# I Can't Believe This Is Free.



## Blueridge Believer (Dec 23, 2007)

The Sermon 1741:: Audiosermon

The sermon you're about to hear, "Sinners in the Hands of an Angry God", was originally preached by Jonathan Edwards on July 8th, 1741 in Enfield, Connecticut. It's the most famous sermon in American history and was part of a nationwide revival that changed the course of America for generations. Jonathan Edwards has long been considered one of the foremost theologians of all time, reaching the lofty position of President of Princeton University in 1758.

Edwards was keenly aware of the spiritual decline in New England, and in his congregation as well. The desire of his heart was to see a spiritual revival among both these groups; how much more so today!

It needs to be noted that as Edwards preached this sermon in the unemotional and solemn style of that day, the response of the congregation was to loudly moan and cry out to God under conviction of sin and with a demonstration of fear unheard of in that day. The message itself is completely biblically based. In this sermon, Edward's crafts intensely descriptive imagery that provides a foundation for the truth of both God's intense love for man and yet His severe judgment for sin. 

This recording is not copyrighted. We encourage everyone to make copies and distribute them to friends, relatives and pastors. The lives of your family members and your community will be dramatically changed by listening to this sermon.

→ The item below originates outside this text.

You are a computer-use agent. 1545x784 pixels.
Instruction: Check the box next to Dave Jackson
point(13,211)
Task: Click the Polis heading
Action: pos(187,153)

_The sound quality of this and the reading is most excellent brothers and sisters. I am going to burn some copies and give them out._


----------



## Zenas (Dec 23, 2007)

I got it on my iPod. 

I'm thankful for iPods, it can hold all the Sproul, White, and Koukl I can download, with room left over for Edwards and "James Earl Jones Reads the Bible" which is truly great.


----------



## Blueridge Believer (Dec 23, 2007)

Let me know what you think of it!


----------